### Exercise 1
In the Asiana 214 commentary, how many times did the captain fail to respond to the first officer's warnings?
### Exercise 2
Please continue the commentary on the Asiana 214 crash, picking up after its final sentence.

Aviation News

December 12, 2013

COMMENTARY: NTSB Briefing on Asiana 214

The San Francisco crash of Asiana 214 during perfect VMC conditions (but with the ILS out of service) has prompted many questions. And the apparent answers have prompted many more questions about why the Boeing 777 was allowed to impact a seawall in advance of the threshold to runway 28L.

In a public hearing yesterday, the NTSB said it is focusing on several issues in the Asiana 214 crash, which killed three Chinese teens and injured 180 other passengers:

  • Pilot confusion on automated thrust settings
  • Lack of vertical guidance in the form of the ILS glideslope
  • Possible lack of training in manual flying by foreign (non-U.S.) carriers
  • Cultural resistance to suggestions and commands issued to the captain by a less-senior pilot (the Asiana 214 captain failed to respond to the first officer’s warnings no less than four times)

By analyzing cockpit voice recorder and flight data recorder (aka the “black boxes”) information and in addition to the flight management computer, flight controller, and the navigation radio data, the NTSB has found that the aircraft itself was functioning perfectly. While investigators may have some criticisms about the Boeing’s lack of anti-stall features that Airbus systems have, aircraft design and function does not appear to be a causal factor in the crash. (Airbus’s Autothrust system automatically reverts to full power at critically low speeds; Boeing’s Autothrottle system does not. An Airbus-type failsafe system—while not infallible—may have prevented this accident.)

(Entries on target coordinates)
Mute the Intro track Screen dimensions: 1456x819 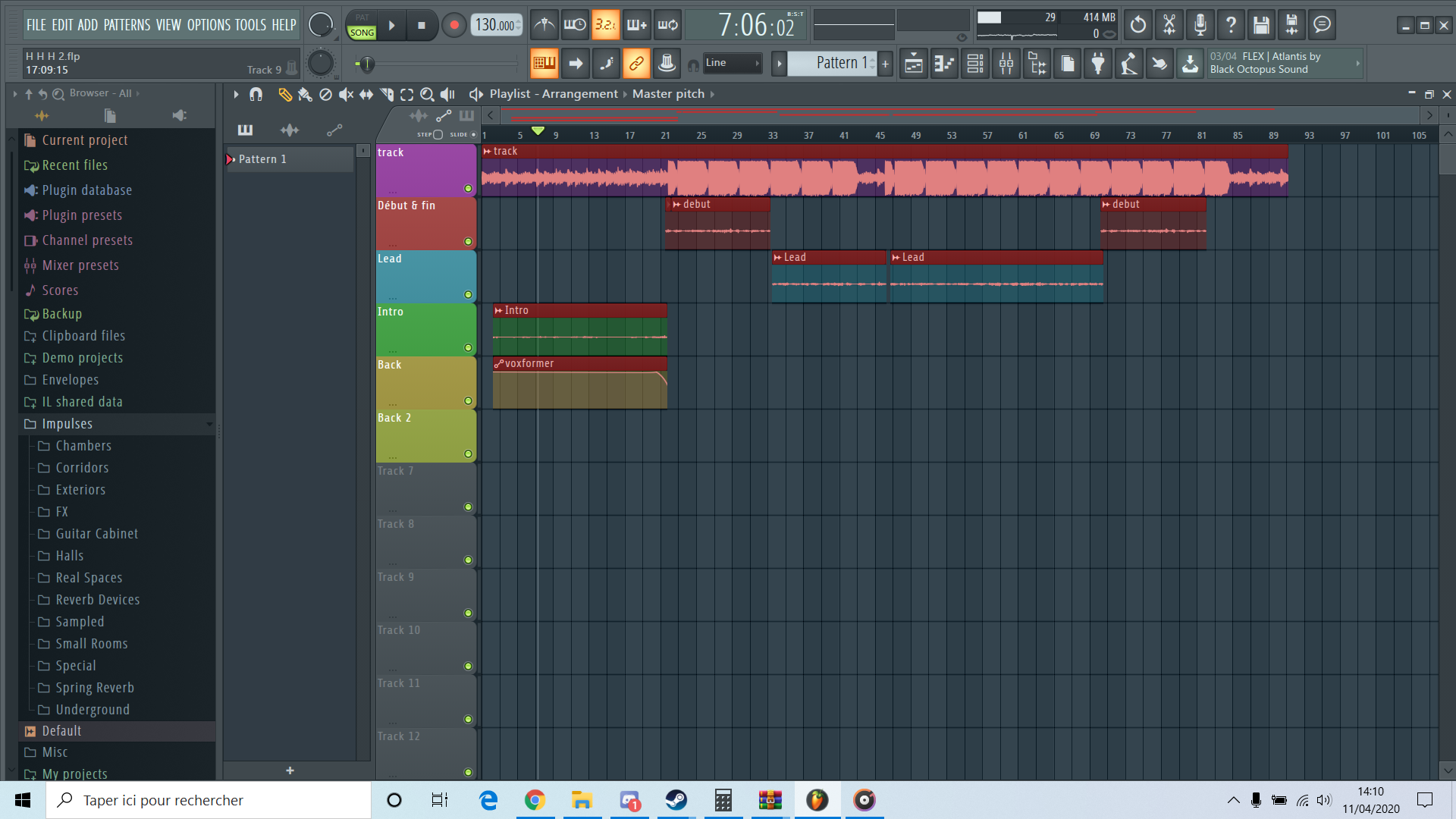tap(468, 347)
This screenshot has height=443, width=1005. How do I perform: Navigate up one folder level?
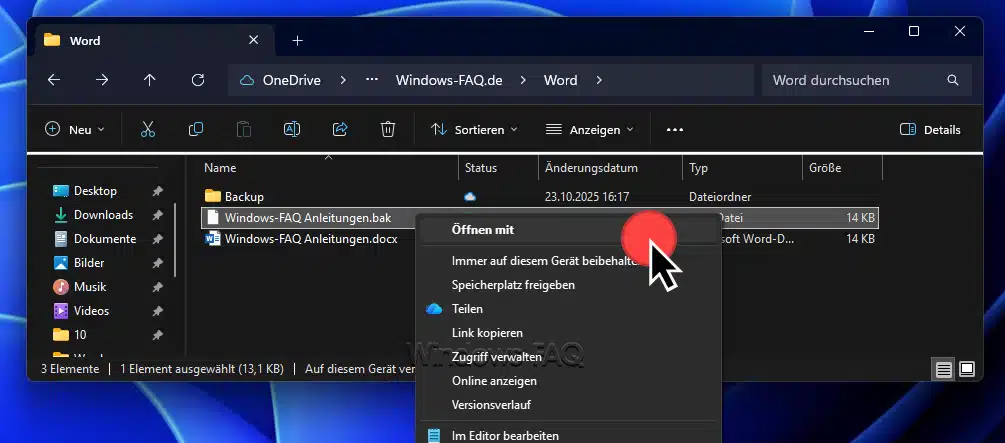click(x=150, y=80)
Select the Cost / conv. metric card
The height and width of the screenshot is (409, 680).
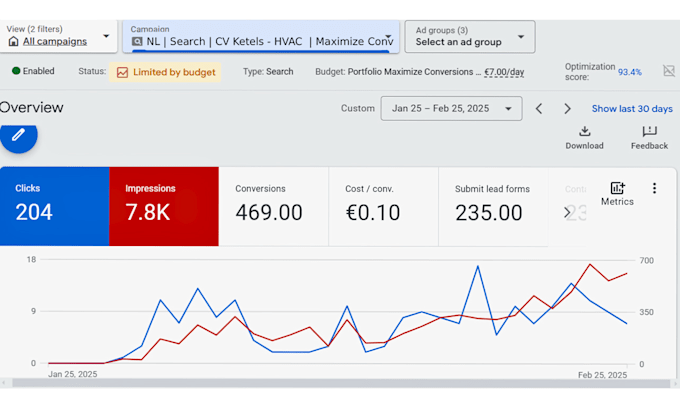[x=383, y=206]
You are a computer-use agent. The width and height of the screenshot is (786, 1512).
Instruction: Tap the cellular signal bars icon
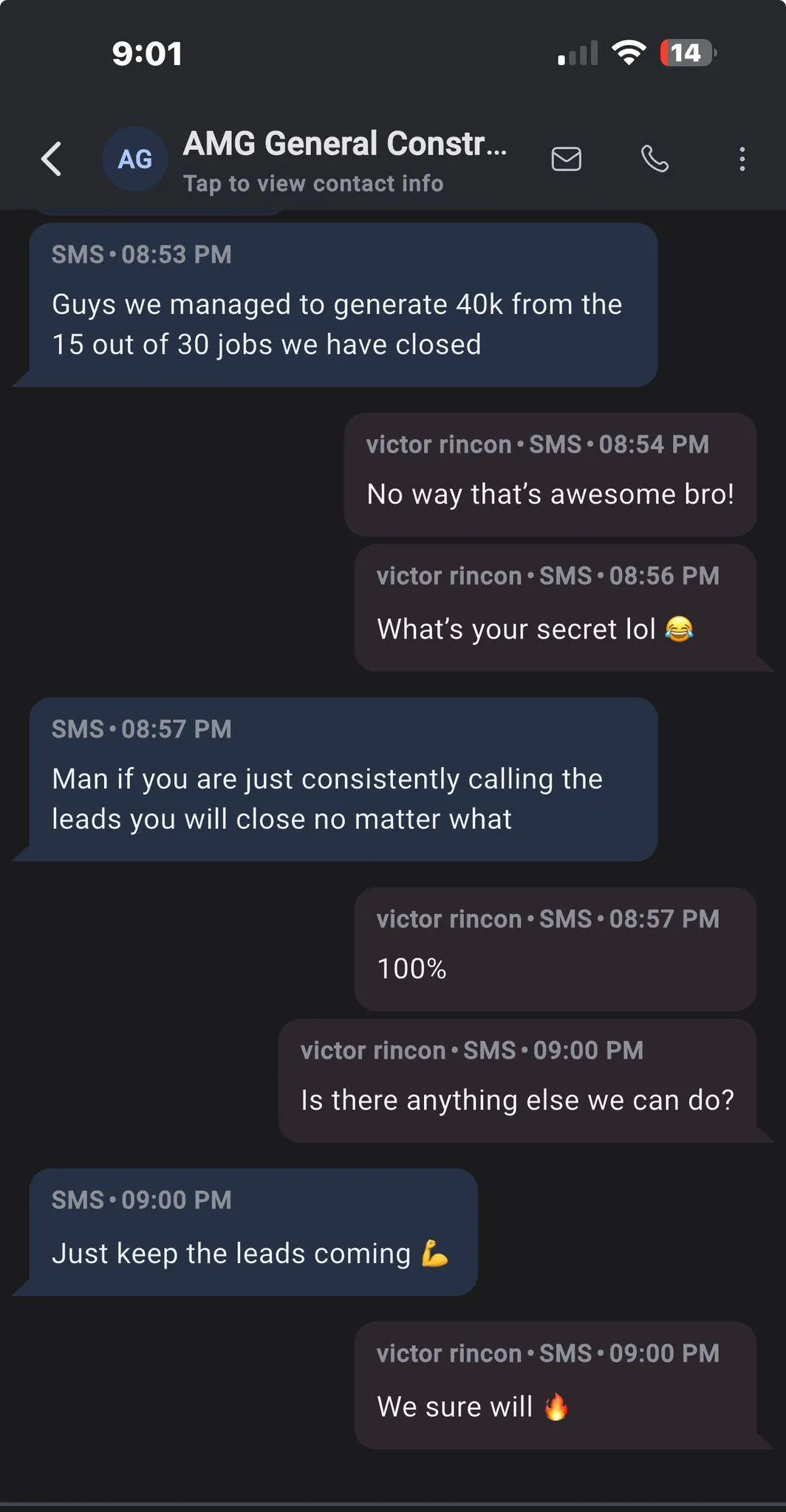[x=578, y=53]
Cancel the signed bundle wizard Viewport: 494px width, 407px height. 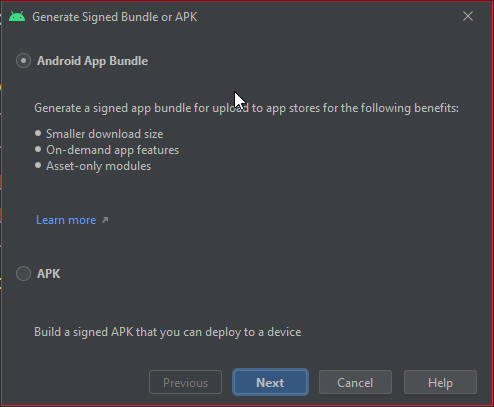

### Task answer 1
No less than four times.

### Task answer 2
In a study released this week, the Wall Street Journal analyzed the rate of go-arounds (aborted landings) during the KSFO ILS outage. While go-arounds increased for all air carriers, foreign carriers initiated go-arounds 37% more often than domestic carriers. And Asiana, a South Korean carrier, had the highest number of any carrier.

Both the NTSB and WSJ findings fall quite dramatically in line with an exhaustive, years-long FAA study, released last month, citing pilot over-reliance on — and lack of understanding of — automation as the top danger in cockpits today. (See related commentary.)

The FAA study, encompassing years of global data, suggest that pilots’ skills worldwide are deteriorating due to increasing reliance on automation. Moreover, complacency and poor monitoring of the autopilot has led to a possible doubling of cockpit errors. While the study acknowledges that automation has made aviation orders of magnitudes safer overall, basic stick and rudder skills seem to be going the way of the Spruce Goose. While the study does not appear to differentiate between countries, the data may point to a much more dramatic difference between Western carriers and others. The WSJ study appears to directly back this up as well.

But Western carriers are not immune. Indeed, complacency and lack of awareness while transitioning from automated to manual flight may be contributing factors in the head-scratching B747 Dreamlifter landing at the wrong airport last month.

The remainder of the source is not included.